Filed under: Olde Birmingham

Home of the Flipbook posted by: Ian on: June 11, 2008 @ 8:33 pm

Linnett kineograph patent


Being fans of pre-cinema gadgetry and well-stocked with civic pride, we were delighted to discover yesterday that Birmingham is the birthplace of the flipbook. Well, that’s stretching the truth slightly; people had been flicking sheets of paper in quick succession to make moving pictures since at least the 18th century, but it wasn’t until 1868 that someone thought to patent the idea. That someone was John Barnes Linnett, a lithograph printer based in Smithfield St near the Bull Ring (or BullRing, as they like to call it nowadays). He called this ‘device’ the Kineograph, and the picture above is from his patent which can be found in Birmingham Central Library. Linnett apparently died young from pneumonia, contracted while taking photographs in Wales, and his wife sold the patent to an American. A classic Birmingham tale…


Big thanks to Mike Simkin for the tipoff. Flipbook fans should check out flipbook.info, and note that there will be some kineographic action at our Flummoxed event on 3rd July.
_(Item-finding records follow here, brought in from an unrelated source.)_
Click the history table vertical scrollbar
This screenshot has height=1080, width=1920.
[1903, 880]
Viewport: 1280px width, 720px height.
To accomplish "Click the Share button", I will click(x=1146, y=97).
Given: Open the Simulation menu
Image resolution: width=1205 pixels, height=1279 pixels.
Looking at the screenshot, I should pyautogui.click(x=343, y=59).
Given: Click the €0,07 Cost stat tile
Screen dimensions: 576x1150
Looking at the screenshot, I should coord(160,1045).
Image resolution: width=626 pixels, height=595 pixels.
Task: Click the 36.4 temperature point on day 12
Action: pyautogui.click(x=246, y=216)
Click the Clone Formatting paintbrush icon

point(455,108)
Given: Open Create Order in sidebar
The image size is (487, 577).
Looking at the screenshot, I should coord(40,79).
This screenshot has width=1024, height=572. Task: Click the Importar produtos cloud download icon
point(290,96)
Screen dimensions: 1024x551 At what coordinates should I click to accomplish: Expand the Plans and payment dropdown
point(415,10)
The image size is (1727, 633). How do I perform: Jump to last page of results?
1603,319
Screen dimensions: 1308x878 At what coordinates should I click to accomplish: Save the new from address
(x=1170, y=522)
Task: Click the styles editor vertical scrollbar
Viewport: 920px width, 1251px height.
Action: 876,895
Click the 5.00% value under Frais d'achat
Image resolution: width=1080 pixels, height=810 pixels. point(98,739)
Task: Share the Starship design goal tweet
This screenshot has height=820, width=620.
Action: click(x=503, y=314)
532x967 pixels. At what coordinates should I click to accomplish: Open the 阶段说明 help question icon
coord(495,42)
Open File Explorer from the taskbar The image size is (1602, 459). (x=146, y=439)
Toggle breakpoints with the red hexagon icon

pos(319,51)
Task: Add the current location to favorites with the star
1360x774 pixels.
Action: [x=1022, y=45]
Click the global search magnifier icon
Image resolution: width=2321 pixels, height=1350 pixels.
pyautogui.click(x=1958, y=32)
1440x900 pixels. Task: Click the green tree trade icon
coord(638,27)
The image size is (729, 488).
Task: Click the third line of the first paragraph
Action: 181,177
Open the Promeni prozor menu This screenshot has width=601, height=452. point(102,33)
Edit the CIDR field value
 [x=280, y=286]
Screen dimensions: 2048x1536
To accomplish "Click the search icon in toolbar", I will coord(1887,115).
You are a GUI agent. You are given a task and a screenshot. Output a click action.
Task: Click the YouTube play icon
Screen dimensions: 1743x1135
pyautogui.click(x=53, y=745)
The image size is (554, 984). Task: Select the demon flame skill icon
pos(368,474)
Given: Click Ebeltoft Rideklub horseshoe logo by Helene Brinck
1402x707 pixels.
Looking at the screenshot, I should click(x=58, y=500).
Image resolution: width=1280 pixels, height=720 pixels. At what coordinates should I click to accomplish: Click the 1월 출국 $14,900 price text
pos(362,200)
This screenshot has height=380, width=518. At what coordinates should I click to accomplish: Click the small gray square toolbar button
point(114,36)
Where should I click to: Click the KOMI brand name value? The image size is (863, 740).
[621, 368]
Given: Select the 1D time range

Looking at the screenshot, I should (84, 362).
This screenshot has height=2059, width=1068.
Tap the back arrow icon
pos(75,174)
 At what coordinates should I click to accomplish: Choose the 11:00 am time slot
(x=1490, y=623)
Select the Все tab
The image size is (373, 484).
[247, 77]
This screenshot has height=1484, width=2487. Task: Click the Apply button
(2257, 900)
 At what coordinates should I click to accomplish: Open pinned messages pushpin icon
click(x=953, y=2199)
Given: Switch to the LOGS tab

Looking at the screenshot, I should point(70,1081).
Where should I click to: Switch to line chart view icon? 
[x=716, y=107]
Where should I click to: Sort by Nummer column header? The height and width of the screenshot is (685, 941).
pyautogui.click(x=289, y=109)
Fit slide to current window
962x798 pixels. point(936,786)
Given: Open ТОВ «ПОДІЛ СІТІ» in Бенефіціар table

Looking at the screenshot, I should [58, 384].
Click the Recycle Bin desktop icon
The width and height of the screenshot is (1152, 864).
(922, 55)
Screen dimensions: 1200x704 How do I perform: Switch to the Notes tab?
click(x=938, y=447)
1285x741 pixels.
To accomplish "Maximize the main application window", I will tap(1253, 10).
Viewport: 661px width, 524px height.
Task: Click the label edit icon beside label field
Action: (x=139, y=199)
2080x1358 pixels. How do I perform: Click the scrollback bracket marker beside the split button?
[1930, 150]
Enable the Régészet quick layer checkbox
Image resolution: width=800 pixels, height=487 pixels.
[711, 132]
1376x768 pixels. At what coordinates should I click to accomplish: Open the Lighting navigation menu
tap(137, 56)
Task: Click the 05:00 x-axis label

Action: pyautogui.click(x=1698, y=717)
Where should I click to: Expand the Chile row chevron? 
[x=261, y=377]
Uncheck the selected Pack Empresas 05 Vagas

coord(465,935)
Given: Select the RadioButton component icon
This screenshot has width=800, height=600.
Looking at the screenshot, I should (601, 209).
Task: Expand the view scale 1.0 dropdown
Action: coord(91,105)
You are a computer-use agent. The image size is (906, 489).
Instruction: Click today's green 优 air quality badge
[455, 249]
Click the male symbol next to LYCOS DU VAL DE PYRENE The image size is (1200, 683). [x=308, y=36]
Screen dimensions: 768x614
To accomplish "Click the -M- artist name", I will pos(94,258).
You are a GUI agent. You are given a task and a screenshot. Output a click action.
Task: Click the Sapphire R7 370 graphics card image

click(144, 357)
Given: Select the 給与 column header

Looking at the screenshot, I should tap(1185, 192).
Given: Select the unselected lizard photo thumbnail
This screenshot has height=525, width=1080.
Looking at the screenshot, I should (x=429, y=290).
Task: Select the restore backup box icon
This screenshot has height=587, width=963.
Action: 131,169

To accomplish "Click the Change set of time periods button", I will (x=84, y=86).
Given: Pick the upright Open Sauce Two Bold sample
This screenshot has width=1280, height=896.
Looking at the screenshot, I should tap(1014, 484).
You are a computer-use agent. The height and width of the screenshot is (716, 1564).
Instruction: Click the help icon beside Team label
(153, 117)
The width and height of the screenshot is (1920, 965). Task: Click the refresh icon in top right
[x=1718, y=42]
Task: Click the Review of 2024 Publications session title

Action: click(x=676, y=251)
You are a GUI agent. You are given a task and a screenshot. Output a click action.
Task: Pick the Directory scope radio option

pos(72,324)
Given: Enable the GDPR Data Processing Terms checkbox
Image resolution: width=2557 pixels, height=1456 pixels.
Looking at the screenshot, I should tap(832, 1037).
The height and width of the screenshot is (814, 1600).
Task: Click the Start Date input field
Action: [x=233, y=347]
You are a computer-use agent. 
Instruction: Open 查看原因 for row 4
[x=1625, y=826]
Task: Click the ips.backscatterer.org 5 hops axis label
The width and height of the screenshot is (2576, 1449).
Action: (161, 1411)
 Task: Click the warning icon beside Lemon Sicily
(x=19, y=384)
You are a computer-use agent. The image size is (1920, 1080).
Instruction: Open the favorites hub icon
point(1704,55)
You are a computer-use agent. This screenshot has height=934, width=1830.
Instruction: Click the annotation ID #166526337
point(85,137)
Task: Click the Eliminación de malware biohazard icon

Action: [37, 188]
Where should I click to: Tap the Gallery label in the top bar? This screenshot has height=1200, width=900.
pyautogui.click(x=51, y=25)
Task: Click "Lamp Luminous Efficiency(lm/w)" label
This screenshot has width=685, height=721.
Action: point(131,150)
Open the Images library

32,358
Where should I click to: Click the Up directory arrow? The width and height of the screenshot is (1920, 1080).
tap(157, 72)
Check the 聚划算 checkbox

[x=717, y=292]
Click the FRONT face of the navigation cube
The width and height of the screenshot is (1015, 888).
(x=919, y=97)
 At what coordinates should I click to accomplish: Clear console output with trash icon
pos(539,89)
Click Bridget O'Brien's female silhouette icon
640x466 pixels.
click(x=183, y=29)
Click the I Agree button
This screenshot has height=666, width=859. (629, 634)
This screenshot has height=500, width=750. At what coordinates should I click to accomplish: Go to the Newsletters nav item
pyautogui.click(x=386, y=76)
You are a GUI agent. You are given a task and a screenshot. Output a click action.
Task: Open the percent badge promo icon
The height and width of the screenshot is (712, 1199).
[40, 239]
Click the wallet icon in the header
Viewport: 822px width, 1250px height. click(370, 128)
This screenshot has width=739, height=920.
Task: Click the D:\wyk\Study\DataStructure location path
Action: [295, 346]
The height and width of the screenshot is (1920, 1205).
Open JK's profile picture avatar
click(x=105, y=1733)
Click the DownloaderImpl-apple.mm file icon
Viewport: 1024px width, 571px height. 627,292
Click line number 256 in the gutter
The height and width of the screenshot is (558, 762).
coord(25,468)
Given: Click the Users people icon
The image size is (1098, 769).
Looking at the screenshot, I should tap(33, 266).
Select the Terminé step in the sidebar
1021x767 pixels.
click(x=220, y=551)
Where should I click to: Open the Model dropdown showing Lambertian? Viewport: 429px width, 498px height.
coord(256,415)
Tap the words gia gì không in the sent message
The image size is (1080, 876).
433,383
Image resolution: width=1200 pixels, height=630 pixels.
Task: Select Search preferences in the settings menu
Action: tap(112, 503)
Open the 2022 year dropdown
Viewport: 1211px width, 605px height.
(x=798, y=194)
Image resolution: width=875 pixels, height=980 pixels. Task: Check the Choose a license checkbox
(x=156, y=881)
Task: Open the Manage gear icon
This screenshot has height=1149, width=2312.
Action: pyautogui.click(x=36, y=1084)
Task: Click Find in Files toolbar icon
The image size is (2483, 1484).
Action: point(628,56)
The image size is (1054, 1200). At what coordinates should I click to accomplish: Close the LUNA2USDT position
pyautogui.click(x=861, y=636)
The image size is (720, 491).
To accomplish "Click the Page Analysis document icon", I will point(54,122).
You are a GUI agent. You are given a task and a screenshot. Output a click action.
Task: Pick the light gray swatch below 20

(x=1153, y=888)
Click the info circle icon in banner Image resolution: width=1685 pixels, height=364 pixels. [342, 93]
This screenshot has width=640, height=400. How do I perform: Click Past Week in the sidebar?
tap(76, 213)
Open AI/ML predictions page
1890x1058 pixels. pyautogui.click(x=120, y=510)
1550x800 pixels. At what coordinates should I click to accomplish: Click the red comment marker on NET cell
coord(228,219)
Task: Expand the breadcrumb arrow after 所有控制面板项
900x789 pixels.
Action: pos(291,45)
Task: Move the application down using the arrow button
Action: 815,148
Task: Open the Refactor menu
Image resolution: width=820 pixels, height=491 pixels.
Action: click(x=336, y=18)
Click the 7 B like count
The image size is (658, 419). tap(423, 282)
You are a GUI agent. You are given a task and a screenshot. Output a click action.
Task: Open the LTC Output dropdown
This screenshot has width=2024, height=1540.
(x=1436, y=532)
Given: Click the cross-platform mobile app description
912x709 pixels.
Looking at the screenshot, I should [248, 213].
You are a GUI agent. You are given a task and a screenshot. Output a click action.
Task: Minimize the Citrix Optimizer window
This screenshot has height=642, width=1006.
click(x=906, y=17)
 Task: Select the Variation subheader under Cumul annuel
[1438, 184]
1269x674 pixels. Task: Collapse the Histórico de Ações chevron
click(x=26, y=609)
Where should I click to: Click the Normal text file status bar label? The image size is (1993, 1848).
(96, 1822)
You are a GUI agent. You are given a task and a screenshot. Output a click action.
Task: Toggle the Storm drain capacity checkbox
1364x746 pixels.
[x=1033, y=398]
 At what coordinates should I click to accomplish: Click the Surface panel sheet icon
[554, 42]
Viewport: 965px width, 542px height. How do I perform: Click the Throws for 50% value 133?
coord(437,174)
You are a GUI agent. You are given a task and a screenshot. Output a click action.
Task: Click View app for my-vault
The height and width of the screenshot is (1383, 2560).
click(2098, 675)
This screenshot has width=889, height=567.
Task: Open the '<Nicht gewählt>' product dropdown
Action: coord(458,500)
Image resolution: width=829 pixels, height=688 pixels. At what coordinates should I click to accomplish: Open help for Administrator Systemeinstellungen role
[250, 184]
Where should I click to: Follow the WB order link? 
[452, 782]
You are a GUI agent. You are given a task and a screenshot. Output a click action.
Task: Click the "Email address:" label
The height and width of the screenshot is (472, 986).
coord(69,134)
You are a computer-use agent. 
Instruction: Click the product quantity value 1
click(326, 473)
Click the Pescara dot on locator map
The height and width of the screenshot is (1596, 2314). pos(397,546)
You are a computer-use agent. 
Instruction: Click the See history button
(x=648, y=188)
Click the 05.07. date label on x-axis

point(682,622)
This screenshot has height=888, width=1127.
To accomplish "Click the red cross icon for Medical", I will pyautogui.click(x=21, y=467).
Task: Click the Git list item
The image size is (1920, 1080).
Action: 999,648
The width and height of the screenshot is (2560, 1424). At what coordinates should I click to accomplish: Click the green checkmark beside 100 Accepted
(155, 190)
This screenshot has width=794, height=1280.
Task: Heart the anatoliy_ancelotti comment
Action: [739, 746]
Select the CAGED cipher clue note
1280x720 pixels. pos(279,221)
Rotunda film posted by: Ian on: May 15, 2008 @ 11:56 am

Rotunda


With the Rotunda reopening last week it seemed a good time to show Rosalind Fowler’s film about the building’s past. Calling her work “salvage anthropology”, Fowler combines interviews with some of the inhabitants of the old Rotunda – including original architect Jim Roberts – with footage of the building shortly before it was closed down for refurbishment. It’ll be showing at 7inch this Sunday, after Travelling for a Living.

This industry writeup gives some background on the new version, introducing us to some nice building terms like “spandrel panels”.